TAREFAS E EXERCÍCIOS:
**1)** Diga se cada afirmação concorda com o texto sobre a Starlink na Amazônia: (a) a Starlink foi lançada na região em setembro de 2022; (b) a promessa de levar a Starlink a 19 mil escolas desconectadas foi cumprida; (c) a rede social X também pertence a Musk. Responda sim ou não e cite as palavras do texto que decidem cada caso.
**2)** Transcreva o trecho do texto sobre a Starlink na Amazônia que vai de "Mas dados da" até "à BBC News Brasil.", inclusive.

TEXTO PARA LEITURA:
↓↓↓

A Amazônia se tornou o principal mercado no Brasil da Starlink, empresa de internet via satélite do bilionário sul-africano Elon Musk.
Na quinta (29), a companhia ganhou holofotes ao ter suas contas bancárias suspensas por decisão do ministro Alexandre de Moraes, do Supremo Tribunal Federal.
A medida foi estabelecida pelo ministro para garantir o pagamento de multas estipuladas pelo descumprimento de decisões sobre o bloqueio de perfis de investigados pela Corte na rede social X (antigo Twitter), que também pertence a Musk.
Lançada na região em setembro de 2022, a Starlink já é líder isolada entre os provedores de banda larga fixa por satélite na Amazônia legal, com antenas instaladas em 90% municípios da região até julho deste ano, segundo um levantamento exclusivo da BBC News Brasil.
A maior parte destes clientes estão em regiões de difícil acesso na Amazônia, onde não há infraestrutura tradicional de internet de banda larga.
Em maio de 2022, depois de apertar as mãos do então presidente Jair Bolsonaro em um resort de luxo no interior de São Paulo, o empresário disse estar “super animado para o lançamento da Starlink para 19 mil escolas desconectadas em áreas rurais e monitoramento ambiental da Amazônia”.
A promessa não saiu do papel, segundo o ministério da Educação e secretarias estaduais informaram à reportagem.
Mas dados da Agência Nacional de Telecomunicações (Anatel) analisados pela BBC News Brasil em outubro de 2023 revelam que a empresa já tem clientes privados em 697 dos 772 municípios da Amazônia legal (formada por Acre, Amapá, Amazonas, Mato Grosso, Pará, Rondônia, Roraima, Tocantins e parte do Maranhão).
A Starlink possibilita avanços importantes, como a possibilidade de uso de cartões de crédito e débito e Pix em cidades que não tinham internet de alta velocidade. Mas a expansão da tecnologia de Musk também impulsiona atividades ilegais, apontam autoridades brasileiras à BBC News Brasil.
“O Ibama informa que se tornou recorrente encontrar antenas Starlink nos garimpos”, afirmou o órgão à reportagem.
Imagens obtidas com exclusividade pela BBC mostram antenas da empresa de Musk junto a armas, munição e ouro recolhidos em operações da Polícia Federal e do Ibama.

↑↑↑

MATERIAL FORNECIDO:

↓↓↓

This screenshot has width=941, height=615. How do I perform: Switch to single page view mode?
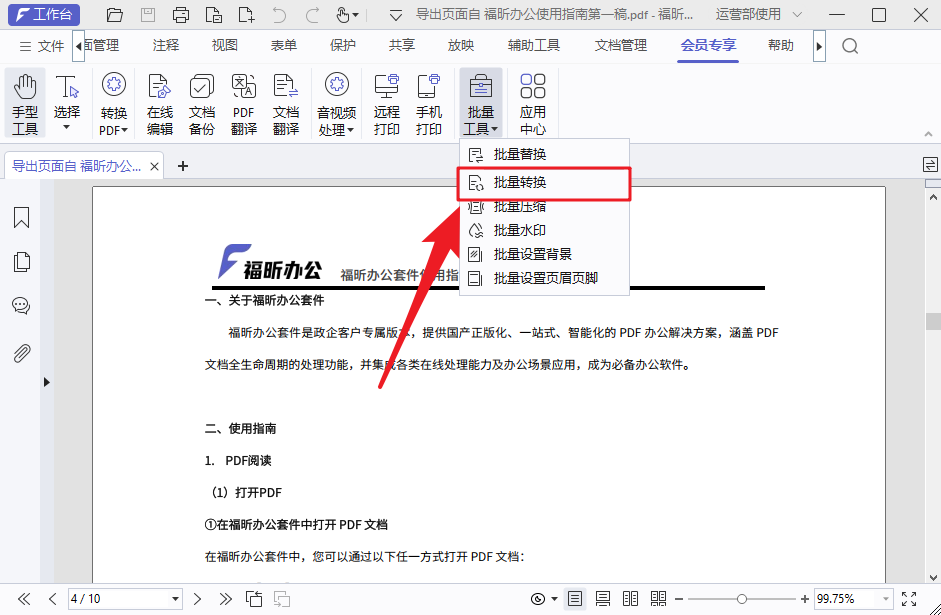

↑↑↑

RESPOSTAS EM ORDEM:
**1)**
(a) Sim: “Lançada na região em setembro de 2022”.
(b) Não: “A promessa não saiu do papel”.
(c) Sim: “que também pertence a Musk”.

**2)**
Mas dados da Agência Nacional de Telecomunicações (Anatel) analisados pela BBC News Brasil em outubro de 2023 revelam que a empresa já tem clientes privados em 697 dos 772 municípios da Amazônia legal (formada por Acre, Amapá, Amazonas, Mato Grosso, Pará, Rondônia, Roraima, Tocantins e parte do Maranhão).
A Starlink possibilita avanços importantes, como a possibilidade de uso de cartões de crédito e débito e Pix em cidades que não tinham internet de alta velocidade. Mas a expansão da tecnologia de Musk também impulsiona atividades ilegais, apontam autoridades brasileiras à BBC News Brasil.